- How to complete this task
Only the lines from the one containing "The width and height of the screenshot is (1448, 1024)." to the end of the data below belong in the answer, each repeated exactly; no pictures.
'''
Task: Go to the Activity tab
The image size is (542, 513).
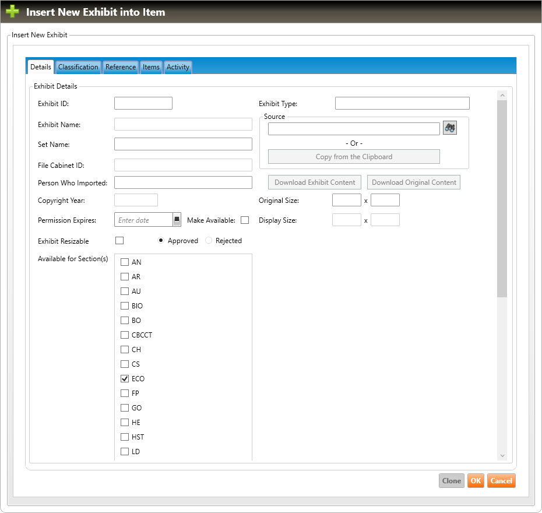Action: click(178, 67)
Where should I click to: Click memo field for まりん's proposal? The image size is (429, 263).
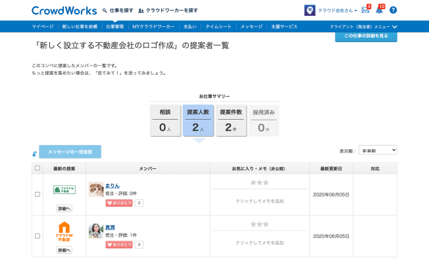259,201
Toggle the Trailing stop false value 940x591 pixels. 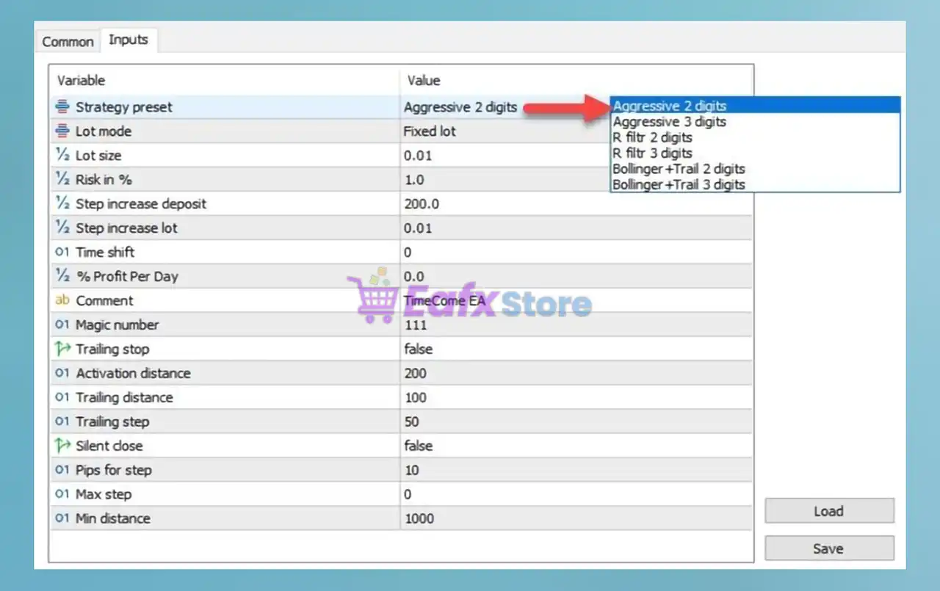point(576,349)
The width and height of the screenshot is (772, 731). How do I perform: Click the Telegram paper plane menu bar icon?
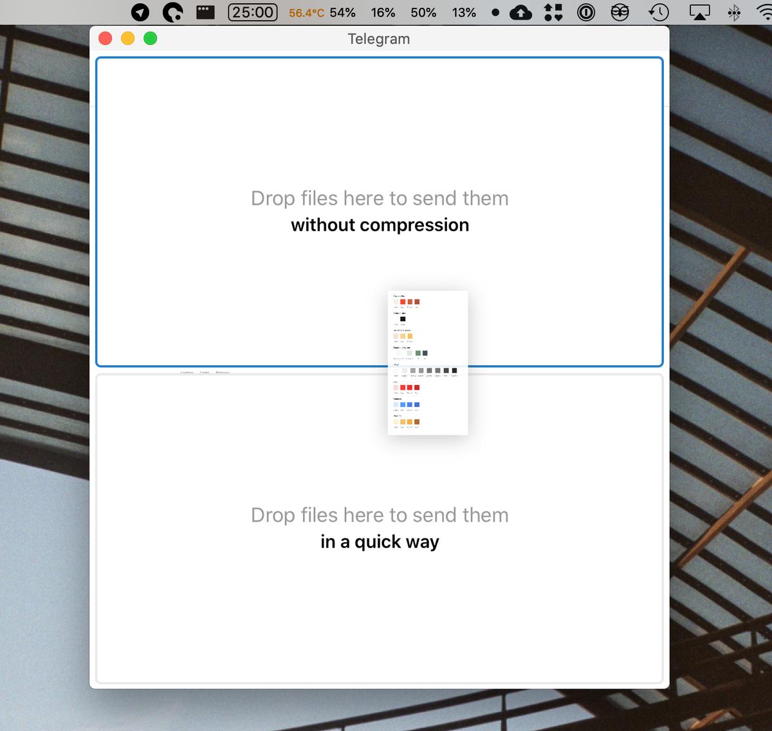click(x=140, y=12)
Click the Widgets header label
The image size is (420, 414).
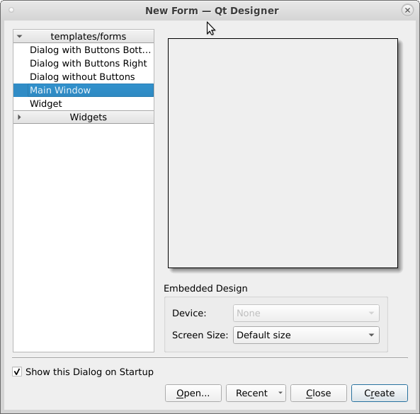[89, 117]
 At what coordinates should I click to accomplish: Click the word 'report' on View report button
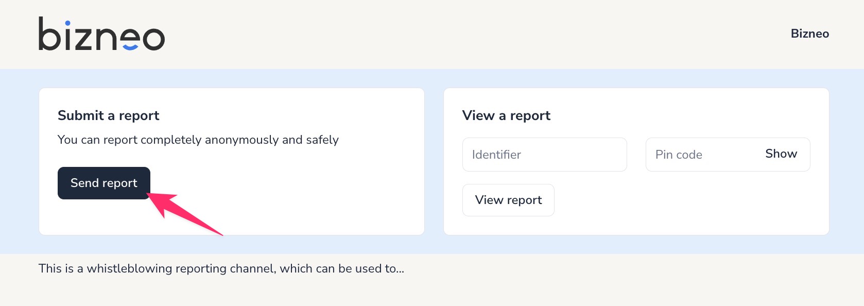[x=524, y=200]
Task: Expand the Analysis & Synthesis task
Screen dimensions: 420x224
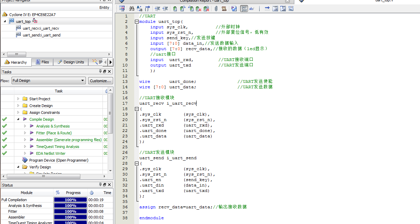Action: coord(25,126)
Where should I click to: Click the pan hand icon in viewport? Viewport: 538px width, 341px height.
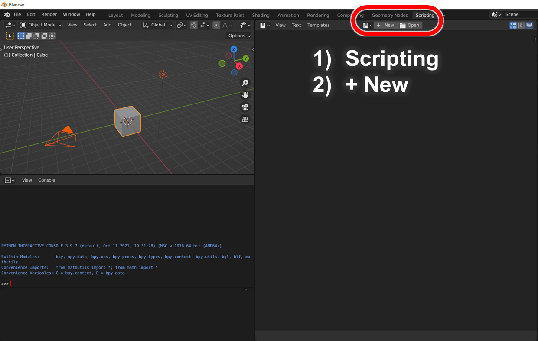click(x=245, y=95)
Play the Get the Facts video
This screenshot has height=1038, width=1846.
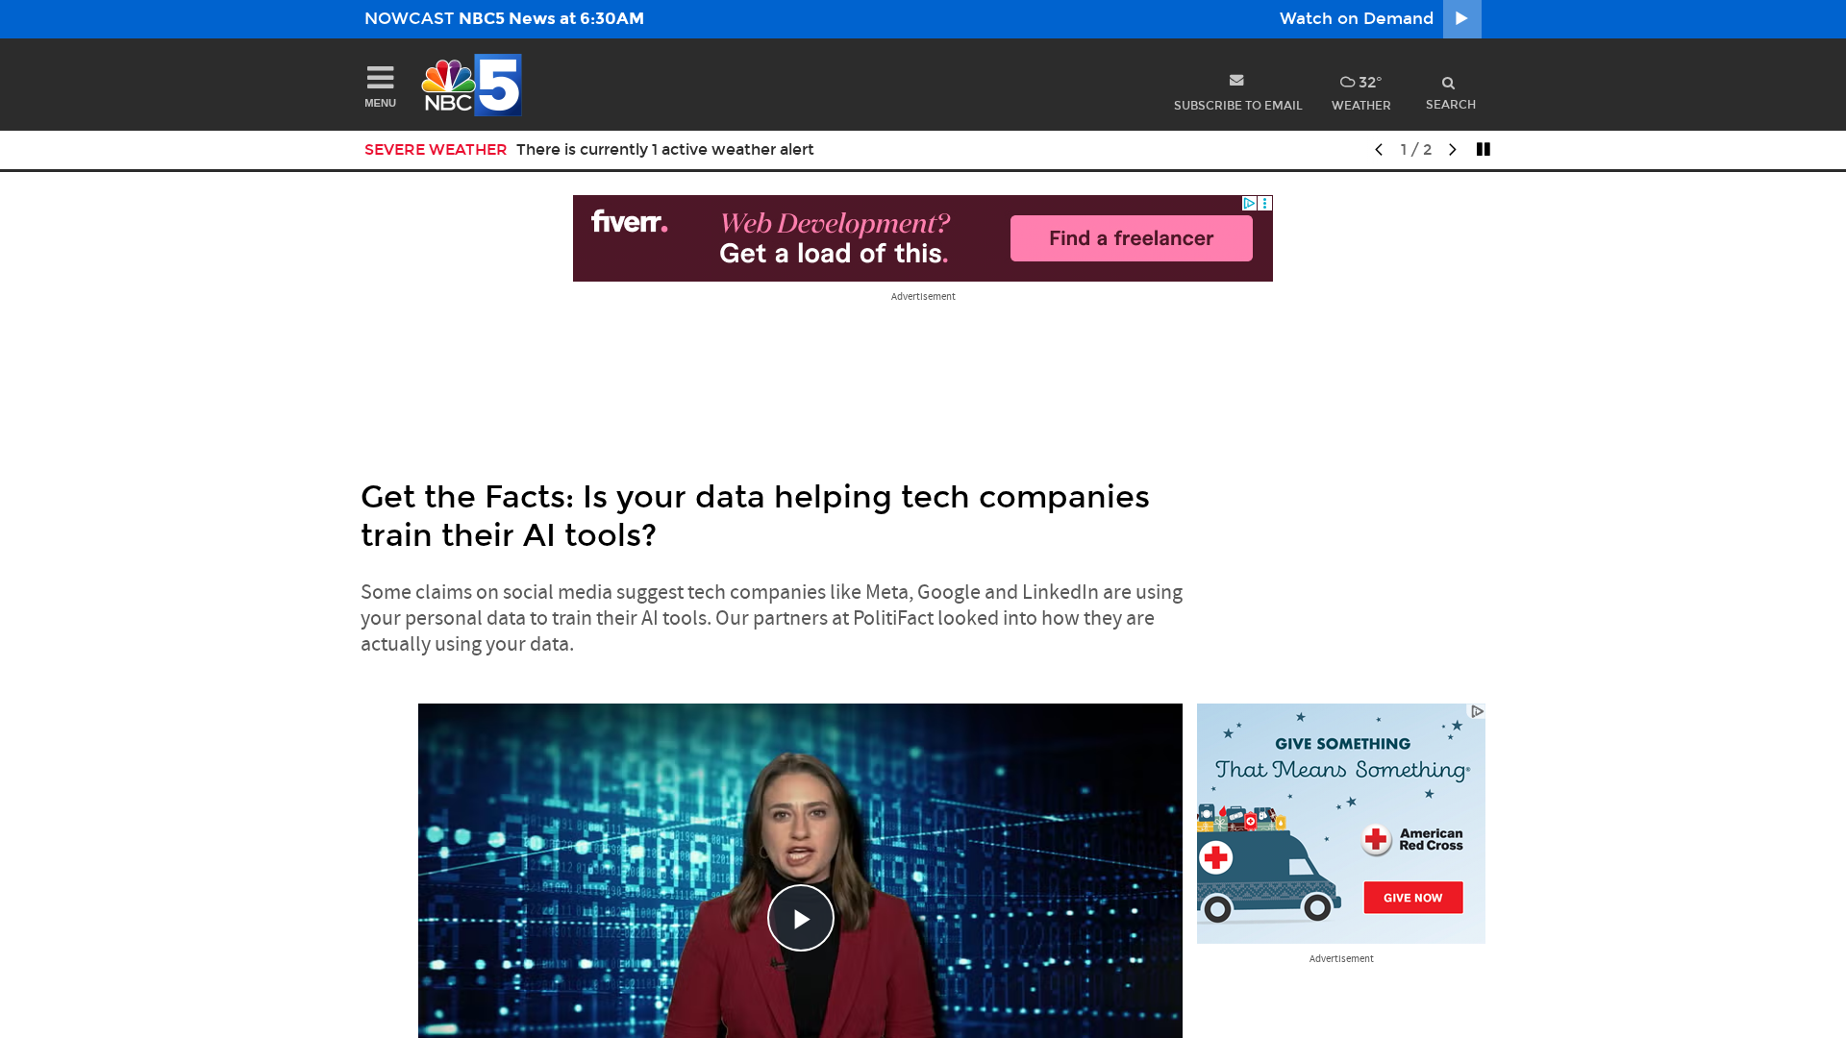[801, 918]
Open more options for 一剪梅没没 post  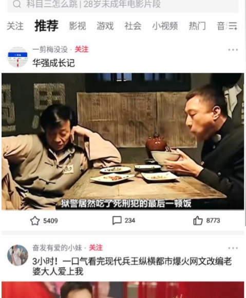tap(233, 50)
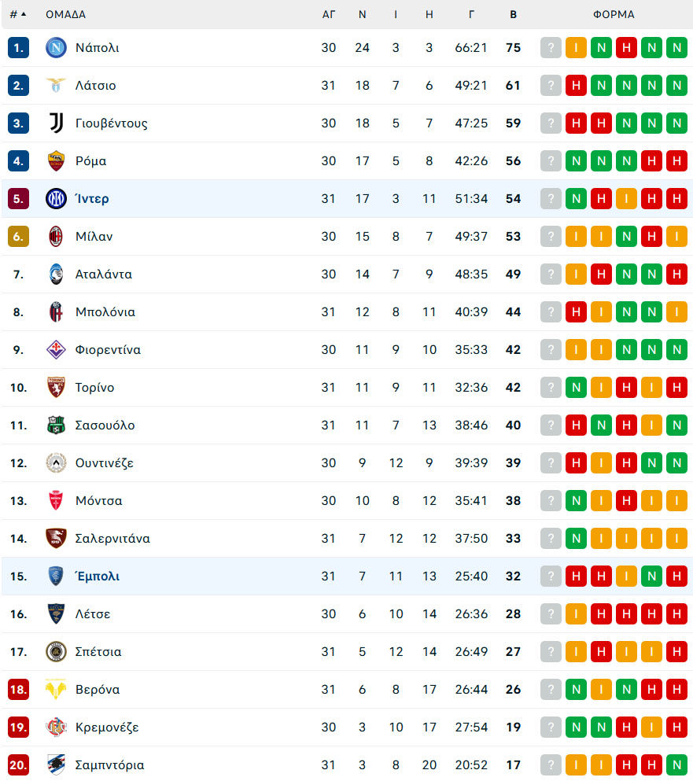This screenshot has height=781, width=693.
Task: Select the red 20. rank badge for Sampdoria
Action: coord(18,765)
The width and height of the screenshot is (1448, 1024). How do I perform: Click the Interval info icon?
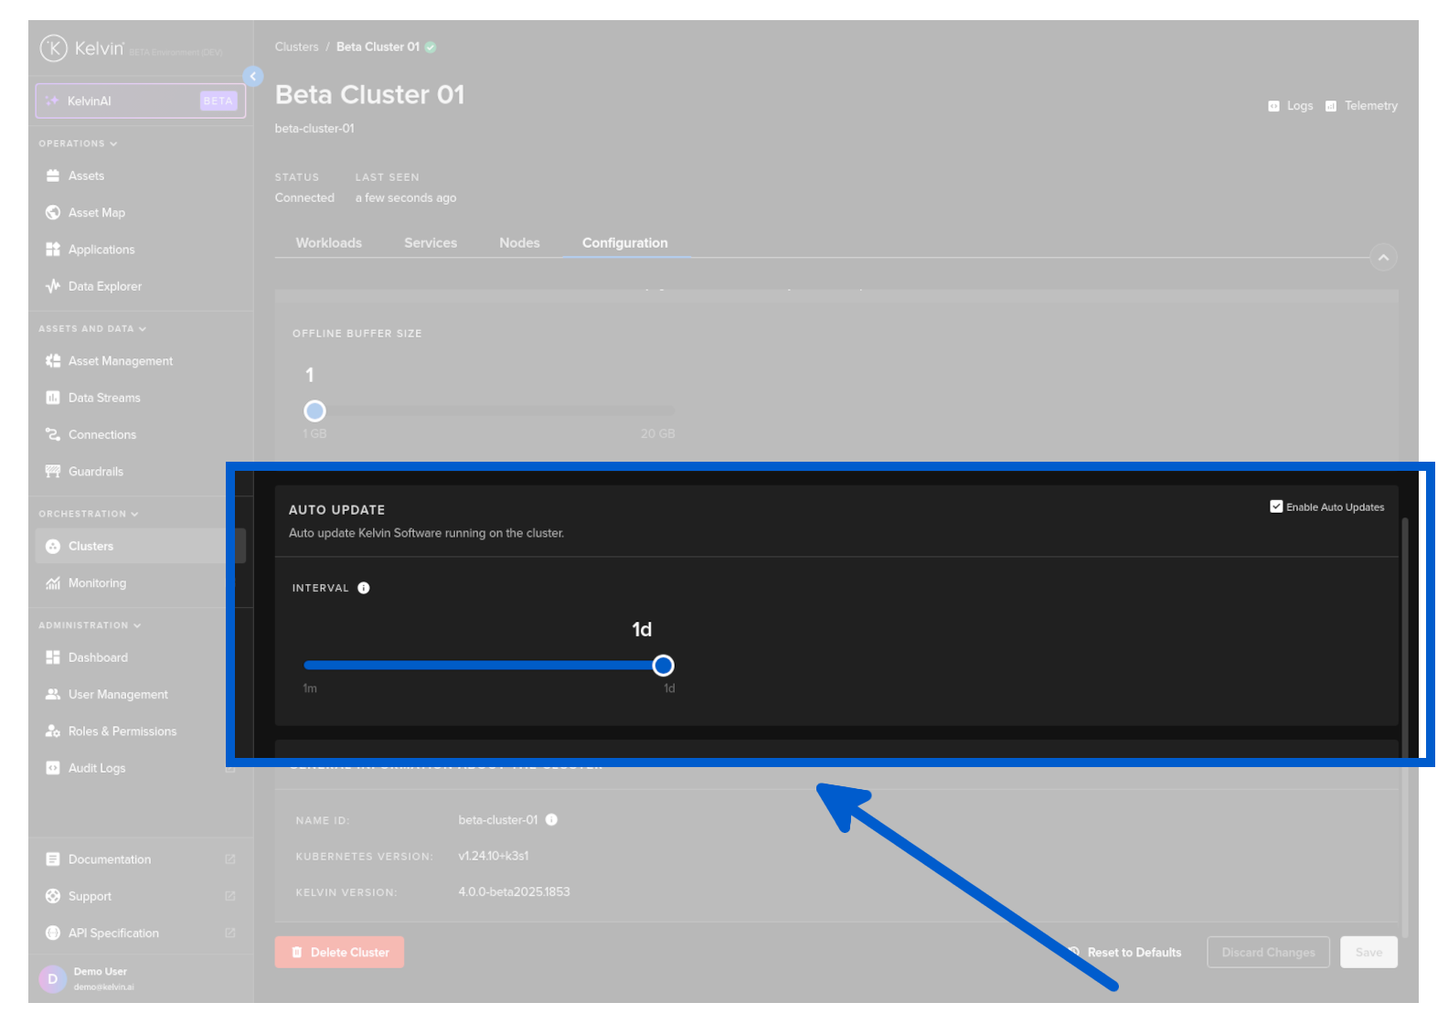[x=364, y=588]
'''
- Response area
The width and height of the screenshot is (1448, 1024). How do I perform: Click the Interval info icon?
[x=364, y=588]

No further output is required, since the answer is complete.